Text provided>
※ ※ ※
Somehow the tour ended, and our lives did not. Anyway, we were back above ground.

One of Seduction’s most memorable early gigs was at the Santa Monica Pier in the building with the famous merry-go-round (another was when Wildman Fisher sang “Merry-Go-Round” with us at a San Diego con appearance, but that’s another story). We were joined on some tunes by Shaun Cassidy, who was a nice guy and strong performer.

Prior to rehearsing in LA for the gig, Barb and I were invited by Miguel to stay at his mother’s house. His mother – Rosemary Clooney – would not be home; she, too, was gigging. We had the big house in Beverly Hills to ourselves, and we gingerly peeked into an expansive living room with a picture of Bing on the piano and the ghosts of Sinatra and how many others lingering among expensive furnishings that dated back decades. There was admittedly a Norma Desmond feel to the place. We’d been asked to answer the phone, and Barb did – taking a message from Rosie’s friend Linda Ronstadt.
※ ※ ※
Aim 1> Reproduce the memoir excerpt between "One of Seduction’s" and "and strong performer.", inclusive.

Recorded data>
※ ※ ※
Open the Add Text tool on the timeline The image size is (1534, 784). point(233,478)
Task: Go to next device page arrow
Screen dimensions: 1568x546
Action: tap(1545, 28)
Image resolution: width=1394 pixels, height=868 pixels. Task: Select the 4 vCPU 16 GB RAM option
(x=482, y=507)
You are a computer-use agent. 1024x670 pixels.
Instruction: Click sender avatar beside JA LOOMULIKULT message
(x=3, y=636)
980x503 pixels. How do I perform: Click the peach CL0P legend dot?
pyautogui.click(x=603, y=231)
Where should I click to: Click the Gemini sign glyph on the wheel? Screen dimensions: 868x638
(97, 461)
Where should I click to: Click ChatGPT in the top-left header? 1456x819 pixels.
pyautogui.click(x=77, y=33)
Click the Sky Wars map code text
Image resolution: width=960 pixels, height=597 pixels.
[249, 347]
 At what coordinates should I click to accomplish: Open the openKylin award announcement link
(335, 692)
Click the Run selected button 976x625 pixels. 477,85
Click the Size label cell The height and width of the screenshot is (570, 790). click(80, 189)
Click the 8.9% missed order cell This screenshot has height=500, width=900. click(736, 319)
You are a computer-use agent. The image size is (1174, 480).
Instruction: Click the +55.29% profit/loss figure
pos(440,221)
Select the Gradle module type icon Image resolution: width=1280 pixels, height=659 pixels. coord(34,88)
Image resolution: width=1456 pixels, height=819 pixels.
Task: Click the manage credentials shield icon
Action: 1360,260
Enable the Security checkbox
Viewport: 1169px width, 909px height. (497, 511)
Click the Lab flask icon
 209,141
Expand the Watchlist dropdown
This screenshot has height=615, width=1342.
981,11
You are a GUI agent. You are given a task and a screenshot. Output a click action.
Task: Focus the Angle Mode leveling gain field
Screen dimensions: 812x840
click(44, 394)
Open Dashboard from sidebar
※ ※ ※
Aim 2> Rewrite the entries from their first line through the line containing "pos(440,221)", inclusive, changing "computer-use agent" to "GUI agent" and leaving everything else as it is. Give only those lines.

Correct answer 1>
One of Seduction’s most memorable early gigs was at the Santa Monica Pier in the building with the famous merry-go-round (another was when Wildman Fisher sang “Merry-Go-Round” with us at a San Diego con appearance, but that’s another story). We were joined on some tunes by Shaun Cassidy, who was a nice guy and strong performer.

Correct answer 2>
Open the Add Text tool on the timeline The image size is (1534, 784). point(233,478)
Task: Go to next device page arrow
Screen dimensions: 1568x546
Action: tap(1545, 28)
Image resolution: width=1394 pixels, height=868 pixels. Task: Select the 4 vCPU 16 GB RAM option
(x=482, y=507)
You are a GUI agent. 1024x670 pixels.
Instruction: Click sender avatar beside JA LOOMULIKULT message
(x=3, y=636)
980x503 pixels. How do I perform: Click the peach CL0P legend dot?
pyautogui.click(x=603, y=231)
Where should I click to: Click the Gemini sign glyph on the wheel? Screen dimensions: 868x638
(97, 461)
Where should I click to: Click ChatGPT in the top-left header? 1456x819 pixels.
pyautogui.click(x=77, y=33)
Click the Sky Wars map code text
Image resolution: width=960 pixels, height=597 pixels.
[249, 347]
 At what coordinates should I click to accomplish: Open the openKylin award announcement link
(335, 692)
Click the Run selected button 976x625 pixels. 477,85
Click the Size label cell The height and width of the screenshot is (570, 790). click(80, 189)
Click the 8.9% missed order cell This screenshot has height=500, width=900. click(736, 319)
You are a GUI agent. The image size is (1174, 480).
Instruction: Click the +55.29% profit/loss figure
pos(440,221)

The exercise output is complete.